__Text and element pointing records__:
* start *
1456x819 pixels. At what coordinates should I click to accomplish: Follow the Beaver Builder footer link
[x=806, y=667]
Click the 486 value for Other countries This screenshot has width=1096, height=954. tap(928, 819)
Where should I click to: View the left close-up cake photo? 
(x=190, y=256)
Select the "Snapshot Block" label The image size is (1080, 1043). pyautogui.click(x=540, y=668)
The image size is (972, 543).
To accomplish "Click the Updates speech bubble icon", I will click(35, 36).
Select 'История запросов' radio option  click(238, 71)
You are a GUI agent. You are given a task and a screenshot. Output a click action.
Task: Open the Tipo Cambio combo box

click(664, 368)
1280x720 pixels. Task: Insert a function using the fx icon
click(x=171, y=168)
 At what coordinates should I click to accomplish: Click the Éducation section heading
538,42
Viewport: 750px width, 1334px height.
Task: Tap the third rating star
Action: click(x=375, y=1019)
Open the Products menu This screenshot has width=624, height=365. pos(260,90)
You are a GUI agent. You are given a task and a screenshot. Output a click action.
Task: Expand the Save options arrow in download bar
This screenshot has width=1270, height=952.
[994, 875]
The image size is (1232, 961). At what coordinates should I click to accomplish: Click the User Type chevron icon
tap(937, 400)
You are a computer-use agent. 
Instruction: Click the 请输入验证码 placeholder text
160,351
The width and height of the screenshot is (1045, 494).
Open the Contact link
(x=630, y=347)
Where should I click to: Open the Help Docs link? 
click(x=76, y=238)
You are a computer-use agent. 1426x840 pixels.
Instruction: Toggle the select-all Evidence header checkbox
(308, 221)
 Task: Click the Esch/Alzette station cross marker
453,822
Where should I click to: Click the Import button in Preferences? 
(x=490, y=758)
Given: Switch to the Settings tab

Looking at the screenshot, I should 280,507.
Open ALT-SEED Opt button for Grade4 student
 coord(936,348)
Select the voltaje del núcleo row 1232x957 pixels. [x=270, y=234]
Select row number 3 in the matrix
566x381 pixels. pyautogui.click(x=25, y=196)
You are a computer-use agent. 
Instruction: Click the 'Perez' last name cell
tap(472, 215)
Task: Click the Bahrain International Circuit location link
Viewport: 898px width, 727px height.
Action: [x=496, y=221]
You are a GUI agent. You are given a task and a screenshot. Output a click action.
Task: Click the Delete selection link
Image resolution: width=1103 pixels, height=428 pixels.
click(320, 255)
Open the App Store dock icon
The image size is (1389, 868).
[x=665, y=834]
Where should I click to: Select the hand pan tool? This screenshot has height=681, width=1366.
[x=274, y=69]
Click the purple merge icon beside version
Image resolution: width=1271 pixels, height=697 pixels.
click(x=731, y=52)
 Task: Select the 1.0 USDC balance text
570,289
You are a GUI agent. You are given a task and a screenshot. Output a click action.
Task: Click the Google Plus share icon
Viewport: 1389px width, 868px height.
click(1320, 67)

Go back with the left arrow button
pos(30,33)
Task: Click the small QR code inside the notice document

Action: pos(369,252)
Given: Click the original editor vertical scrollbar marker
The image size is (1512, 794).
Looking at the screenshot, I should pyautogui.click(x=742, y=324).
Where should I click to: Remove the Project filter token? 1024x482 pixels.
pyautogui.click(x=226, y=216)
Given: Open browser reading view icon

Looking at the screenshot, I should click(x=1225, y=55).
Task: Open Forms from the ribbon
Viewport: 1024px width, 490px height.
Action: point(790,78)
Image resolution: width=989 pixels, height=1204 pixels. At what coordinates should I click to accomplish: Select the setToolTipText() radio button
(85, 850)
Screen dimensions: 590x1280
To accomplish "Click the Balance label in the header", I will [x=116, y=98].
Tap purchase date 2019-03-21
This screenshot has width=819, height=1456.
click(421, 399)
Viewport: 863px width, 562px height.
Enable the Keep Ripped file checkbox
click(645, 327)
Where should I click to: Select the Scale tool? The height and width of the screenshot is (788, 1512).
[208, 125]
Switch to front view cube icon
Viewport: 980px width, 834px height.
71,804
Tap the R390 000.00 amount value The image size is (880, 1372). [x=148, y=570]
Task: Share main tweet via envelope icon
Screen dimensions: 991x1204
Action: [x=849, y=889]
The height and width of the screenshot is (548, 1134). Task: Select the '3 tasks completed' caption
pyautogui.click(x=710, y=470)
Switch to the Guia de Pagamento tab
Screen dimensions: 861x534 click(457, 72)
* end *
__EXERCISE INSTRUCTIONS__: Reproduce every line of the listing above without any change.

__TASK OUTPUT__:
1456x819 pixels. At what coordinates should I click to accomplish: Follow the Beaver Builder footer link
[x=806, y=667]
Click the 486 value for Other countries This screenshot has width=1096, height=954. tap(928, 819)
Where should I click to: View the left close-up cake photo? 
(x=190, y=256)
Select the "Snapshot Block" label The image size is (1080, 1043). pyautogui.click(x=540, y=668)
The image size is (972, 543).
To accomplish "Click the Updates speech bubble icon", I will click(35, 36).
Select 'История запросов' radio option  click(238, 71)
You are a GUI agent. You are given a task and a screenshot. Output a click action.
Task: Open the Tipo Cambio combo box

click(664, 368)
1280x720 pixels. Task: Insert a function using the fx icon
click(x=171, y=168)
 At what coordinates should I click to accomplish: Click the Éducation section heading
538,42
Viewport: 750px width, 1334px height.
Task: Tap the third rating star
Action: click(x=375, y=1019)
Open the Products menu This screenshot has width=624, height=365. pos(260,90)
You are a GUI agent. You are given a task and a screenshot. Output a click action.
Task: Expand the Save options arrow in download bar
This screenshot has width=1270, height=952.
[994, 875]
The image size is (1232, 961). At what coordinates should I click to accomplish: Click the User Type chevron icon
tap(937, 400)
You are a computer-use agent. 
Instruction: Click the 请输入验证码 placeholder text
160,351
The width and height of the screenshot is (1045, 494).
Open the Contact link
(x=630, y=347)
Where should I click to: Open the Help Docs link? 
click(x=76, y=238)
You are a computer-use agent. 1426x840 pixels.
Instruction: Toggle the select-all Evidence header checkbox
(308, 221)
 Task: Click the Esch/Alzette station cross marker
453,822
Where should I click to: Click the Import button in Preferences? 
(x=490, y=758)
Given: Switch to the Settings tab

Looking at the screenshot, I should 280,507.
Open ALT-SEED Opt button for Grade4 student
 coord(936,348)
Select the voltaje del núcleo row 1232x957 pixels. [x=270, y=234]
Select row number 3 in the matrix
566x381 pixels. pyautogui.click(x=25, y=196)
You are a computer-use agent. 
Instruction: Click the 'Perez' last name cell
tap(472, 215)
Task: Click the Bahrain International Circuit location link
Viewport: 898px width, 727px height.
Action: [x=496, y=221]
You are a GUI agent. You are given a task and a screenshot. Output a click action.
Task: Click the Delete selection link
Image resolution: width=1103 pixels, height=428 pixels.
click(320, 255)
Open the App Store dock icon
The image size is (1389, 868).
[x=665, y=834]
Where should I click to: Select the hand pan tool? This screenshot has height=681, width=1366.
[x=274, y=69]
Click the purple merge icon beside version
Image resolution: width=1271 pixels, height=697 pixels.
click(x=731, y=52)
 Task: Select the 1.0 USDC balance text
570,289
You are a GUI agent. You are given a task and a screenshot. Output a click action.
Task: Click the Google Plus share icon
Viewport: 1389px width, 868px height.
click(1320, 67)

Go back with the left arrow button
pos(30,33)
Task: Click the small QR code inside the notice document

Action: pos(369,252)
Given: Click the original editor vertical scrollbar marker
The image size is (1512, 794).
Looking at the screenshot, I should pyautogui.click(x=742, y=324).
Where should I click to: Remove the Project filter token? 1024x482 pixels.
pyautogui.click(x=226, y=216)
Given: Open browser reading view icon

Looking at the screenshot, I should click(x=1225, y=55).
Task: Open Forms from the ribbon
Viewport: 1024px width, 490px height.
Action: point(790,78)
Image resolution: width=989 pixels, height=1204 pixels. At what coordinates should I click to accomplish: Select the setToolTipText() radio button
(85, 850)
Screen dimensions: 590x1280
To accomplish "Click the Balance label in the header", I will [x=116, y=98].
Tap purchase date 2019-03-21
This screenshot has width=819, height=1456.
click(421, 399)
Viewport: 863px width, 562px height.
Enable the Keep Ripped file checkbox
click(645, 327)
Where should I click to: Select the Scale tool? The height and width of the screenshot is (788, 1512).
[208, 125]
Switch to front view cube icon
Viewport: 980px width, 834px height.
71,804
Tap the R390 000.00 amount value The image size is (880, 1372). [x=148, y=570]
Task: Share main tweet via envelope icon
Screen dimensions: 991x1204
Action: [x=849, y=889]
The height and width of the screenshot is (548, 1134). Task: Select the '3 tasks completed' caption
pyautogui.click(x=710, y=470)
Switch to the Guia de Pagamento tab
Screen dimensions: 861x534 click(457, 72)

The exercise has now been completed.